=== Begin Enclosure ===

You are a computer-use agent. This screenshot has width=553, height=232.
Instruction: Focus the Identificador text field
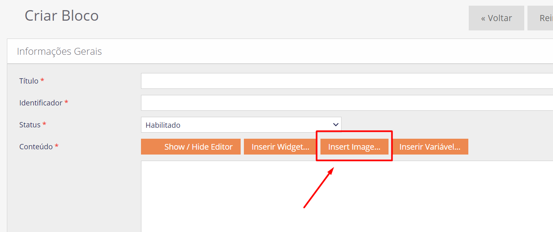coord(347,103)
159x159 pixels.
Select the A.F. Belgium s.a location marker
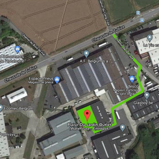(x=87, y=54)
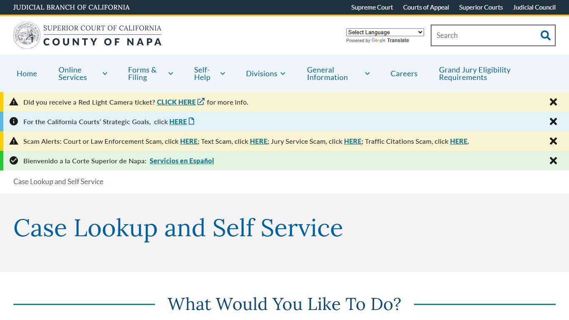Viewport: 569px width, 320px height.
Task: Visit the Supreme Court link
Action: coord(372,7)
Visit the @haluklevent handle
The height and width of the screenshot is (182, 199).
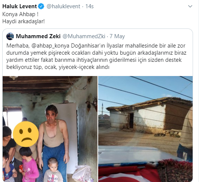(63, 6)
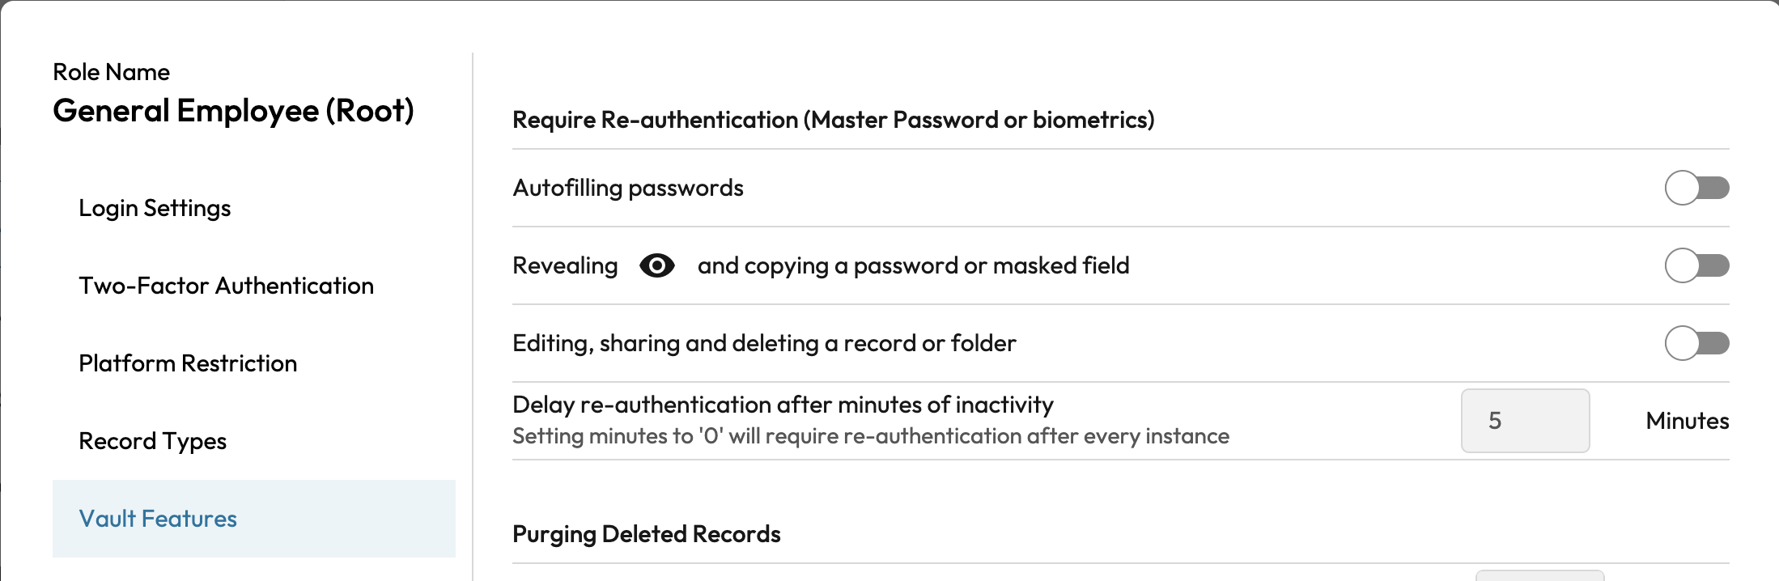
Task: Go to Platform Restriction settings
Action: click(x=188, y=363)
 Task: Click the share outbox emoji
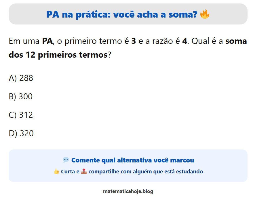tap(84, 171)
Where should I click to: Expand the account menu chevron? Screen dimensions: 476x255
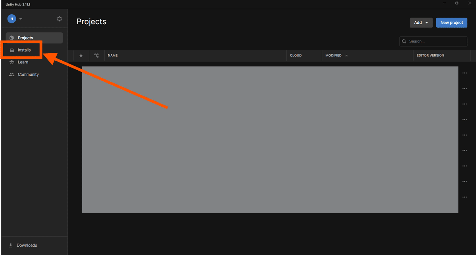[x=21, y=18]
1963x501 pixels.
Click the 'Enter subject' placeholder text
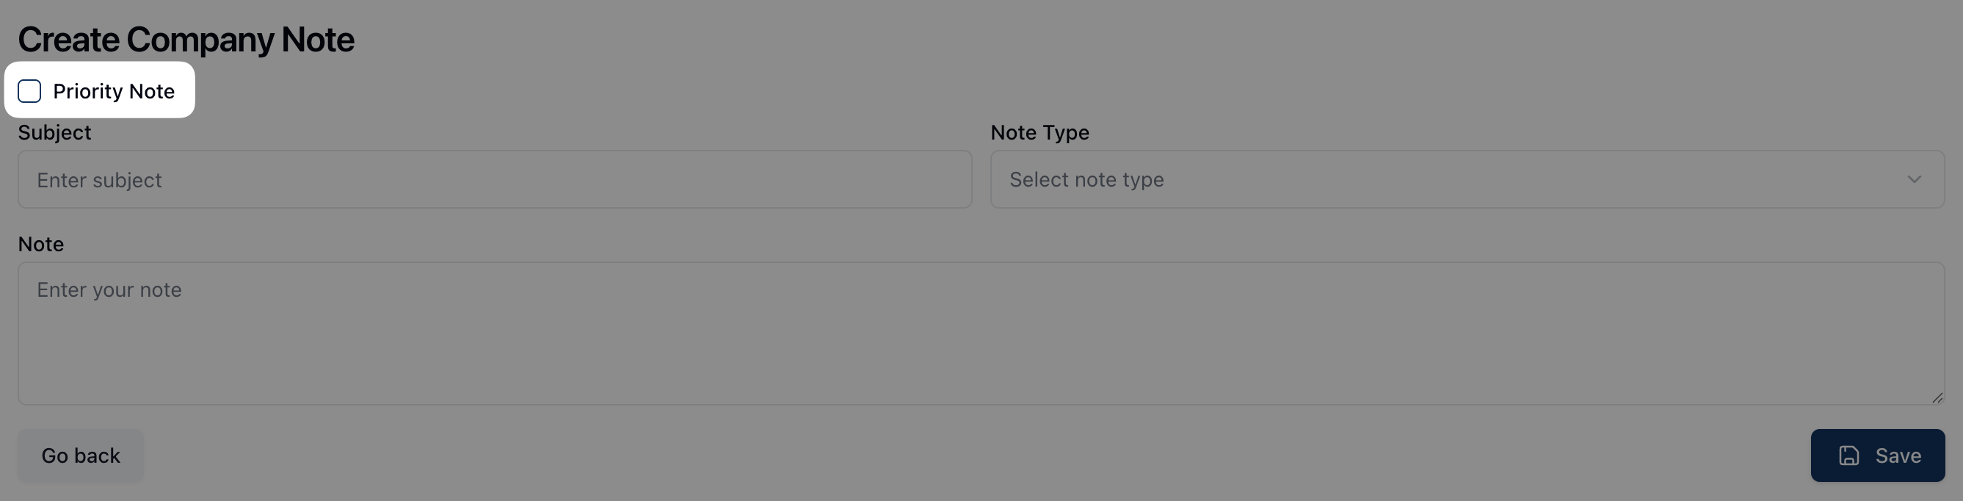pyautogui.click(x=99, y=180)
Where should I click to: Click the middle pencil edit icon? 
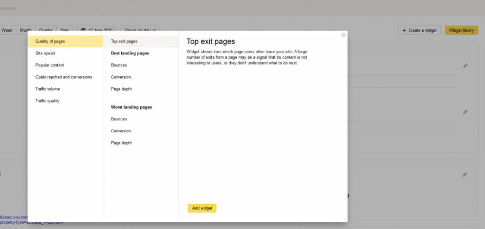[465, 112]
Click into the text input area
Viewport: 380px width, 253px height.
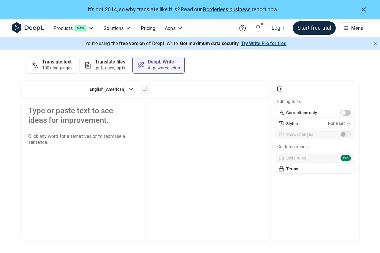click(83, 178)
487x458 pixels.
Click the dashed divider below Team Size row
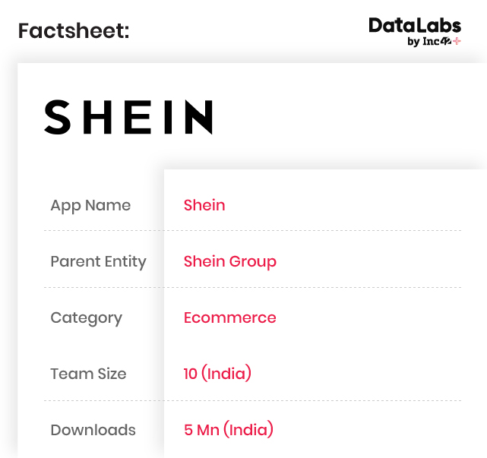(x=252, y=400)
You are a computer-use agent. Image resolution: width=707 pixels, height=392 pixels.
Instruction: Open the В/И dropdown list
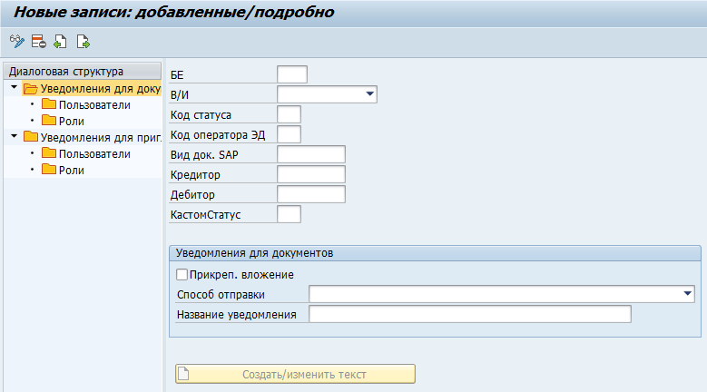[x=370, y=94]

=== End Enclosure ===
=== Begin Enclosure ===

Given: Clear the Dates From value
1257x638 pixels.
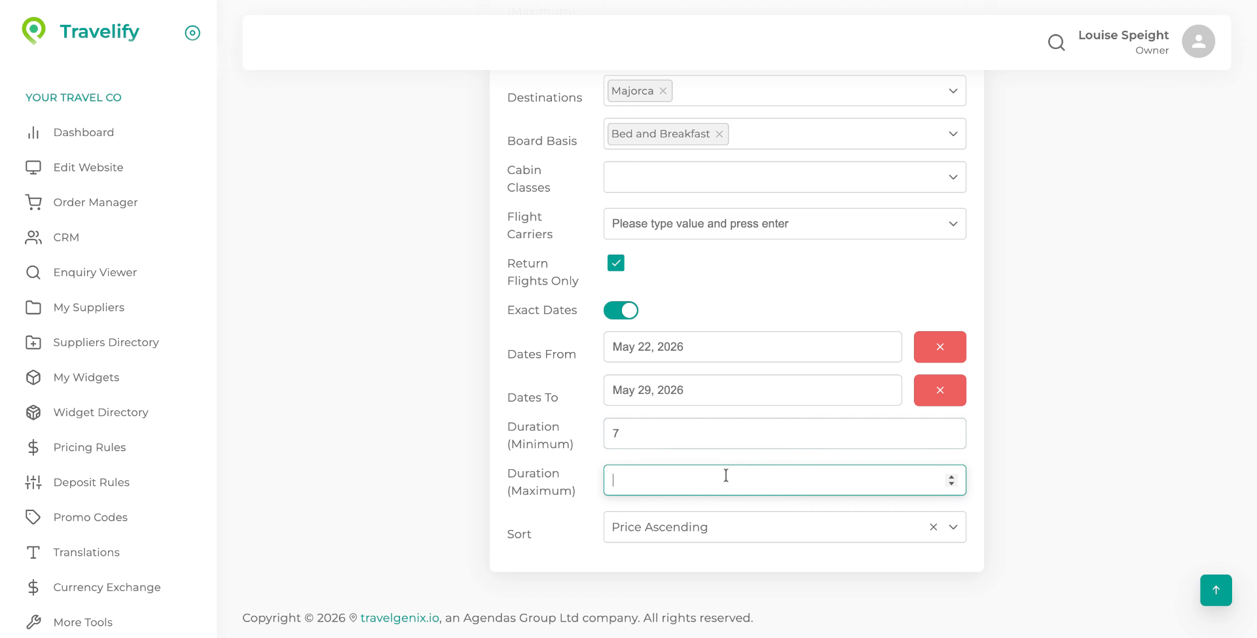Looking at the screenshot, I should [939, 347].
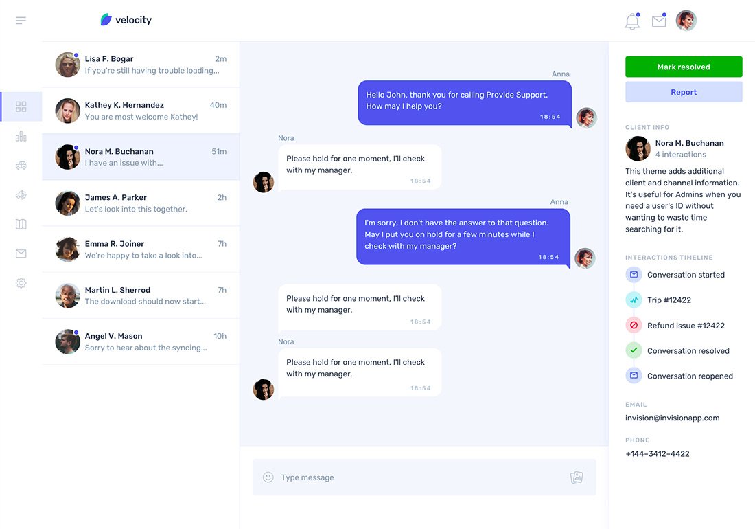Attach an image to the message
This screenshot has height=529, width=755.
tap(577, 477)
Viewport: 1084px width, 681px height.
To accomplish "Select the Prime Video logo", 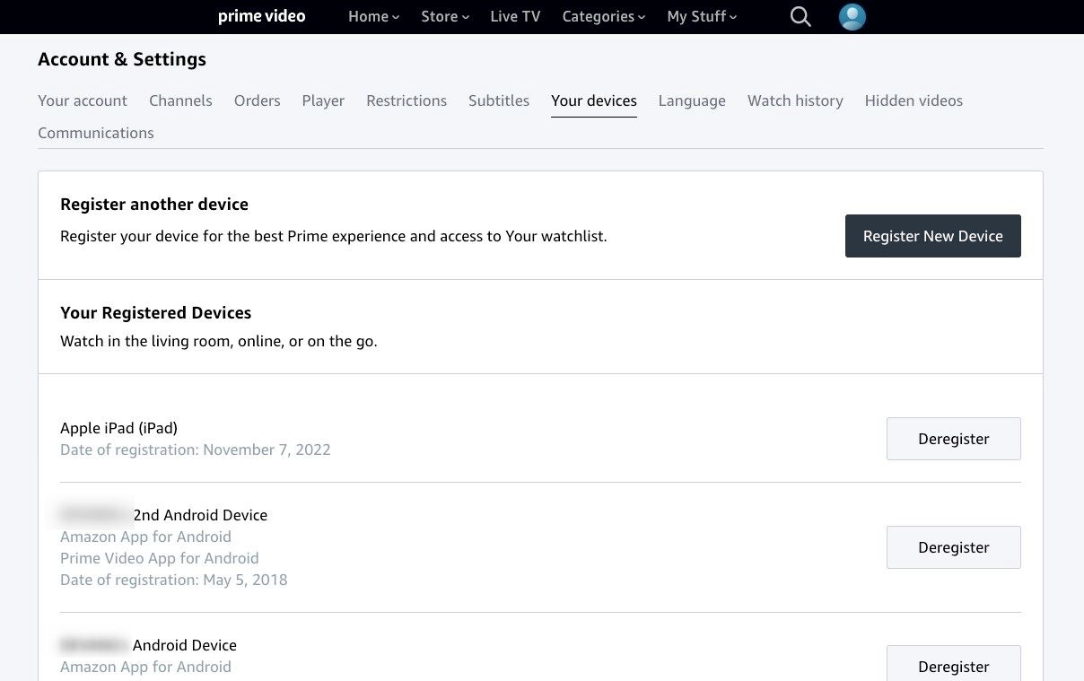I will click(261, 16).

=== End Enclosure ===

EXERCISE DETAILS.
From the listing above, please give again the lines that begin with the line holding "159x159 pixels." and go on through the line holding "Visit the @haluklevent handle", exactly, both ends included, minus any picture.

EXPECTED ANSWER.
159x159 pixels.
Select the A.F. Belgium s.a location marker
(x=87, y=54)
Viewport: 569px width, 320px height.
Task: Visit the Supreme Court link
Action: coord(372,7)
Visit the @haluklevent handle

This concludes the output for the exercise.